Quelques années se sont écoulées entre « Rue de la sardine » qui se déroulait vers la fin des années 30 et « Tendre jeudi » qui se situe en 1947….

Le temps d’un seconde guerre mondiale et même un peu plus …

Mack est toujours là, l’épicerie aussi mais l’épicier chinois a été remplacé par un épicier mexicain.
La tenancière de la maison close « L’ours » est décédée mais sa sœur a repris l’affaire.
Voilà cette rue durement touchée par le chômage (à peine 1947 et l’homme a déjà surexploité la mer qui ne donne plus de poisson). Doc retrouve ses voisins après de longues années de mobilisation dans l’armée.
Il est toujours sympathique, attentif à ses compatriotes mais il manque de buts dans la vie et même m’a paru déprimé (à la limite de la dépression). Jusqu’au jour où arrive Suzy, jeune, honnête et presque illettrée, dans ce village de Monterey… Le choc n’en sera que plus fort avec Doc, âge mûr, honnête et scientifique en panne de motivation…
Heureusement que ses amis sont là pour organiser des fêtes : j’ai alterné entre rires et larmes

En conclusion : un deuxième roman qui m’a beaucoup plu, un tout petit peu moins que « Rue de la sardine » : la surprise de la découverte n’étant plus au rendez vous.

Tendre jeudi – John Steinbeck

Doc essayait désespérément de retrouver sa vie ancienne, vœu pitoyable de l’homme qui veut redevenir petit garçon, oubliant les douleurs de l’enfance.
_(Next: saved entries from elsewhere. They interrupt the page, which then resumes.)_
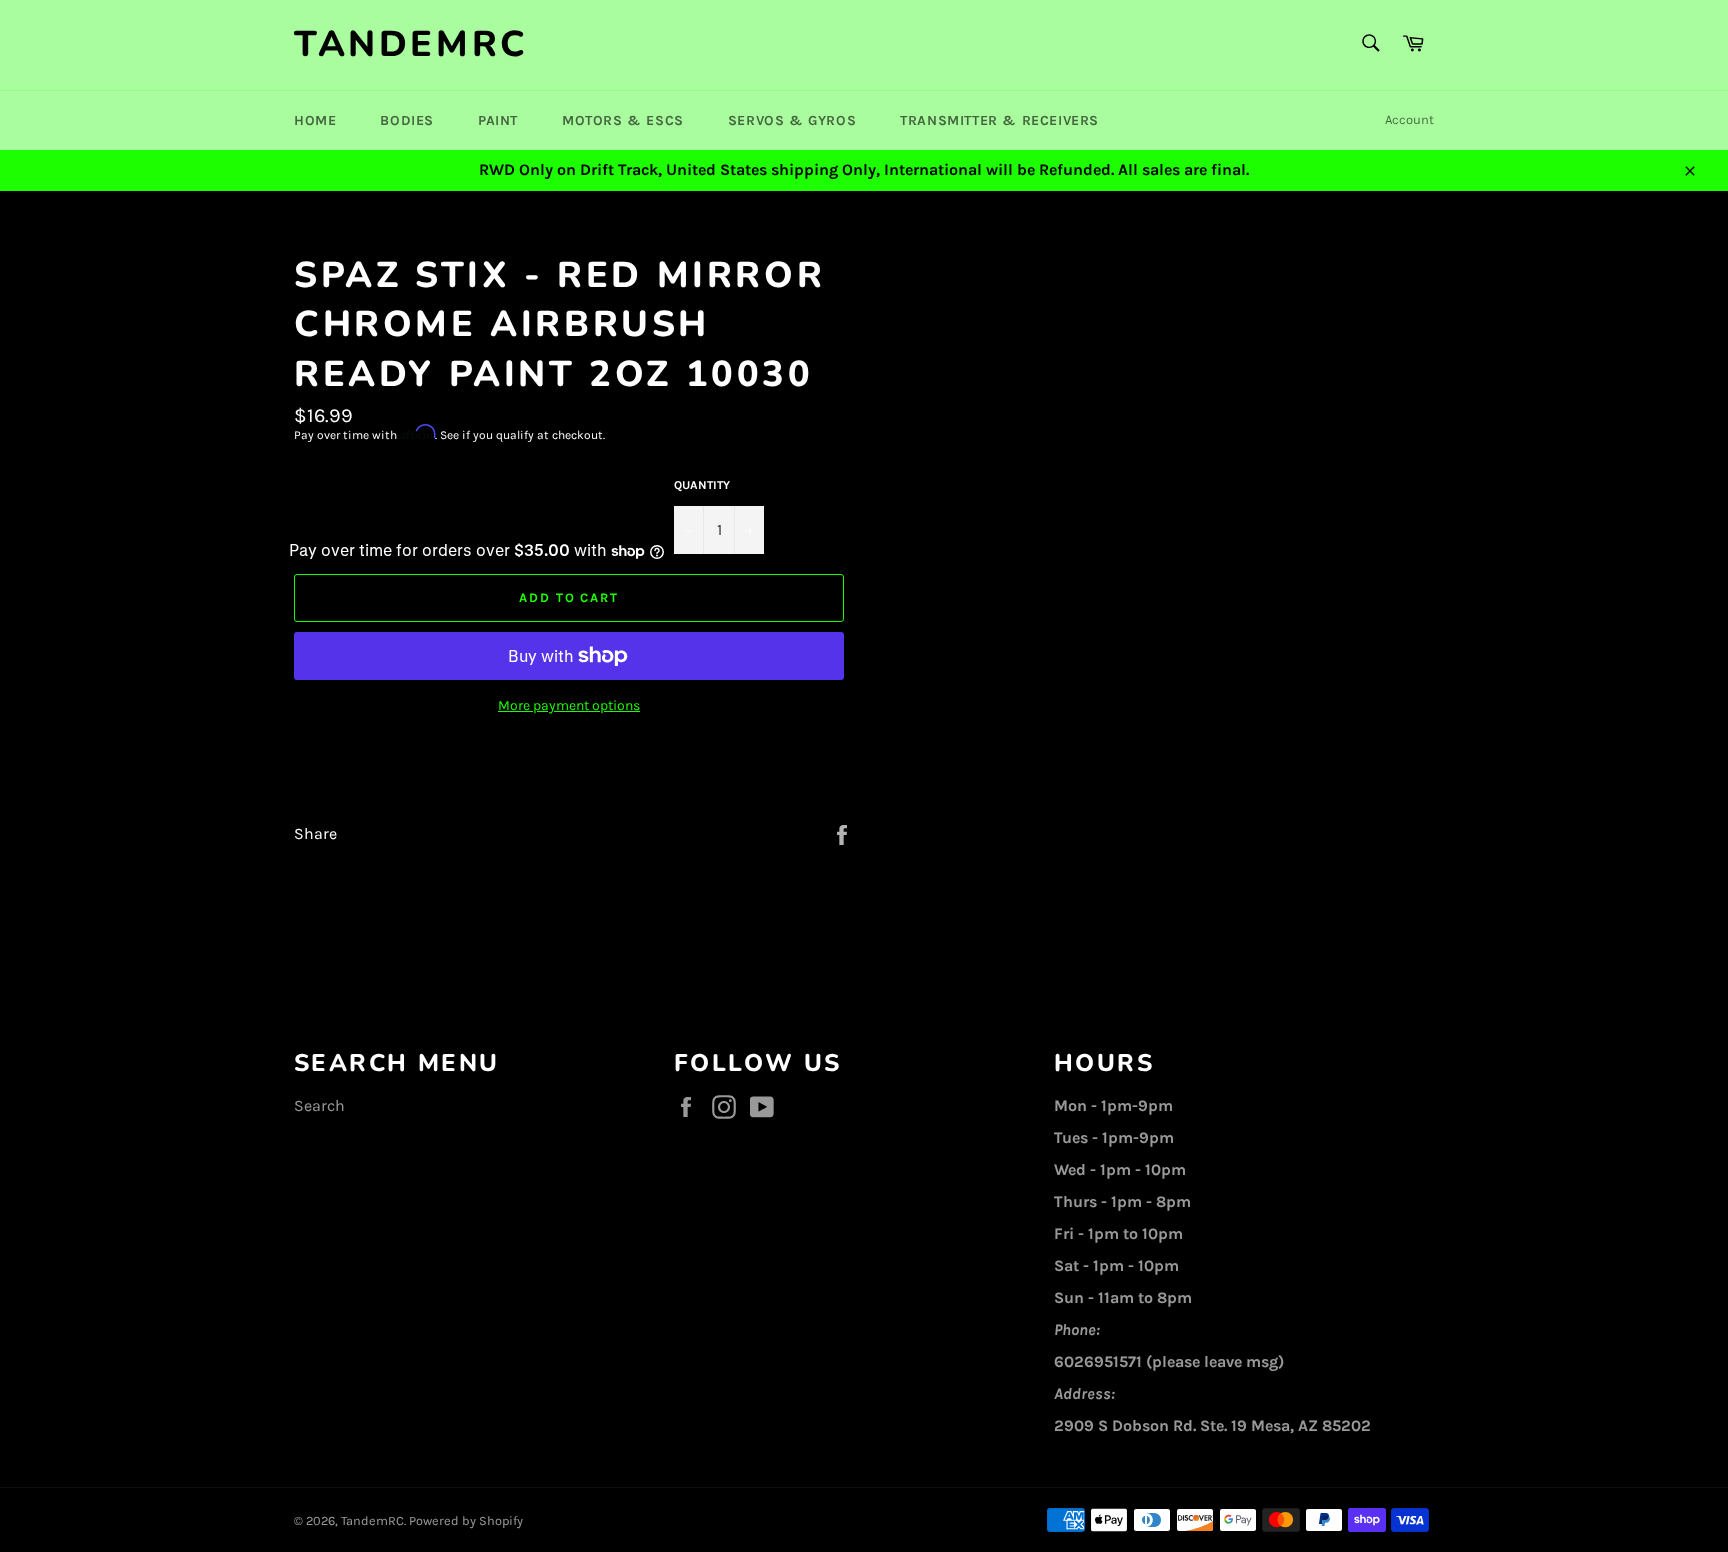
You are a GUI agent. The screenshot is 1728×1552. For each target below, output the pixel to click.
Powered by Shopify (466, 1520)
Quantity (702, 485)
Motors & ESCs (623, 120)
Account (1409, 119)
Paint (498, 120)
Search (319, 1105)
Doc tomba à genoux et, de sa main en forme de pelle, creusa un trou dans le sable mouillé. Il observa l’eau de mer qui y pénétrait et des petites falaises qui s’écroulaient aux bords du trou. Un crabe minuscule fila entre ses doigts. Derrière lui, une voix dit :
« Pourquoi creusez-vous ?
– Pour rien, dit Doc, sans se retourner.

– Il n’y a pas de coquillages ici.

– Je sais », dit Doc, et une de ses voix intérieures dit : « Je veux être seul. Je ne veux ni parler, ni expliquer, ni discuter. Il va falloir que j’écoute les vues de cet inconnu sur l’océanographie. Je ne me retourne pas. »
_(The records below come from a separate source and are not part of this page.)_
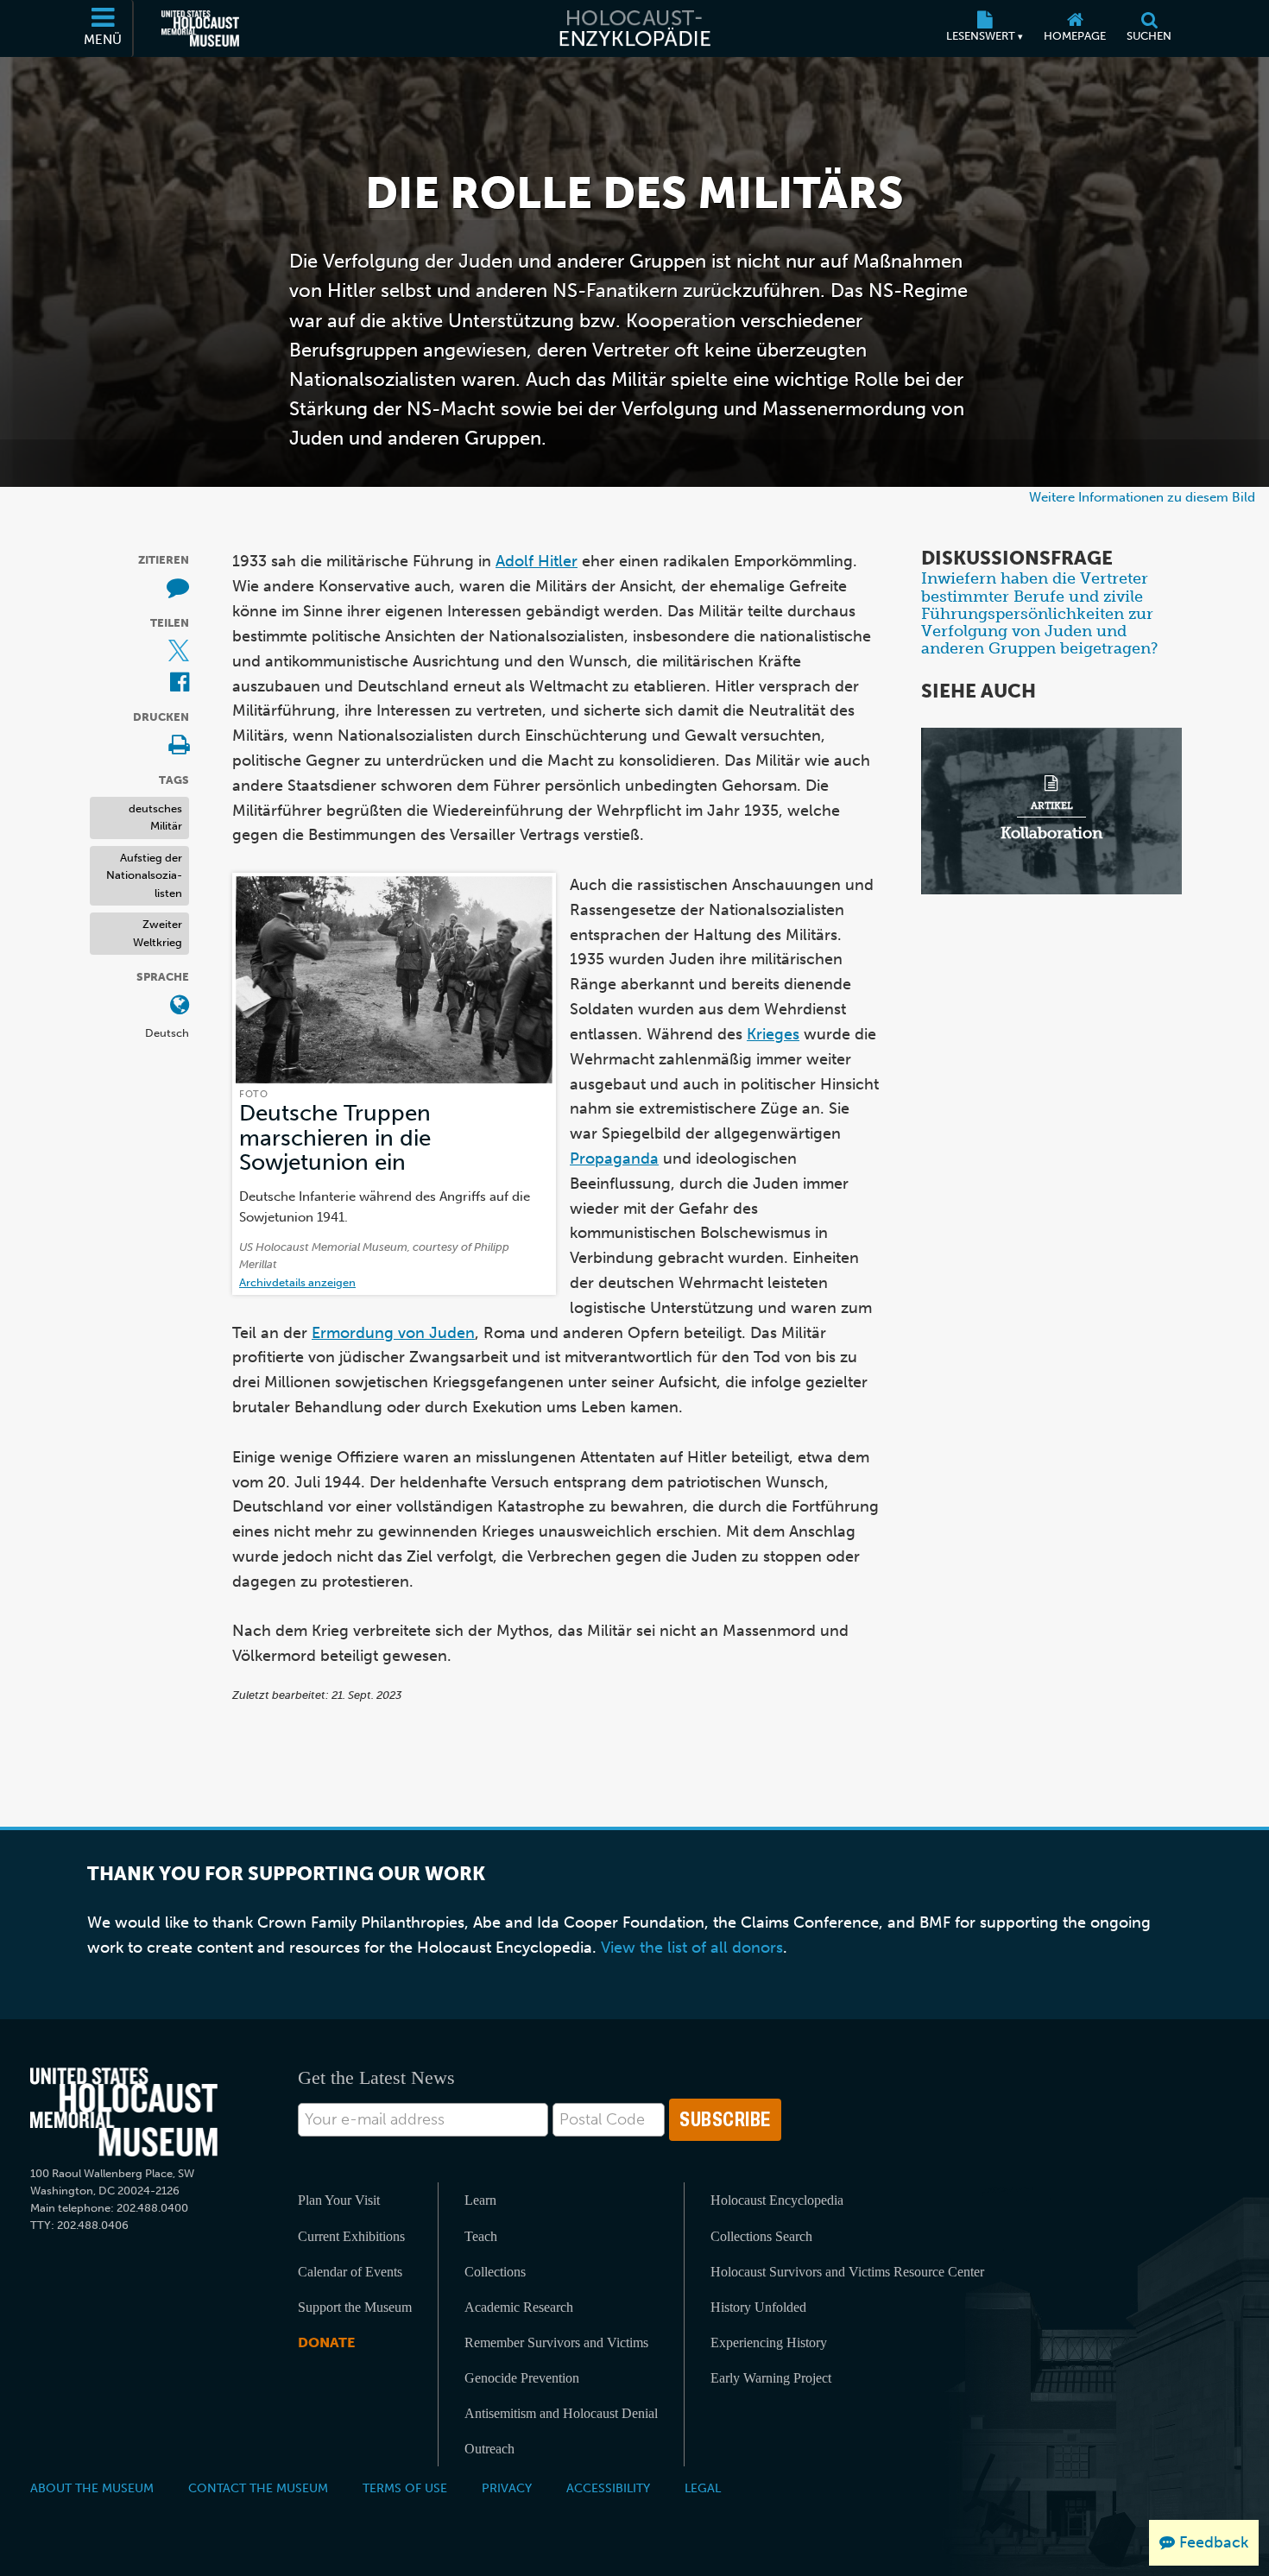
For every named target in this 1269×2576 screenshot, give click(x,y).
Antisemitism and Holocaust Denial (561, 2413)
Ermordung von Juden (393, 1332)
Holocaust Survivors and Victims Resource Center (847, 2271)
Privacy (507, 2488)
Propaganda (614, 1158)
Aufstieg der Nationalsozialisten (144, 875)
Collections (495, 2271)
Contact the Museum (258, 2488)
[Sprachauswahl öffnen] (179, 1006)
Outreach (489, 2448)
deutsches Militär (155, 817)
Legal (703, 2488)
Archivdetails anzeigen (297, 1282)
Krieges (773, 1034)
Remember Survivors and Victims (556, 2342)
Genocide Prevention (521, 2378)
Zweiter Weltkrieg (157, 934)
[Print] (178, 746)
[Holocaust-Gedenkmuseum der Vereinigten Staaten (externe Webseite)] (200, 28)
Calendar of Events (350, 2271)
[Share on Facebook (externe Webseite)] (179, 683)
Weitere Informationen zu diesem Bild (1142, 497)
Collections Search (761, 2236)
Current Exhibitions (351, 2236)
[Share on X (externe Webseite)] (178, 652)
La voix derrière lui ajouta :
– « Il y a du métal dans l’eau. Il y a assez de magnésium dans un kilomètre-cube d’eau de mer pour recouvrir tout le pays.
– Me voilà frais, pensa Doc. On dirait que j’attire les raseurs.
– Je suis un prophète », il avoua.
Doc fit demi-tour toujours agenouillé.
– «D’accord, dit-il, moi aussi. Mais parlez toujours. »
C’était la première fois de sa vie qu’il était discourtois avec quelqu’un qu’il ne connaissait pas.
Ce quelqu’un était un grand personnage barbu avec le regard vif et innocent d’un bébé en bonne santé. Il portait une salopette en haillons, une chemise bleue qui tournait au blanc et il était pieds nus. Le chapeau de paille qu’il avait sur la tête était orné de deux trous, ce qui prouvait que le chapeau avait été la propriété d’un cheval avant d’être la sienne.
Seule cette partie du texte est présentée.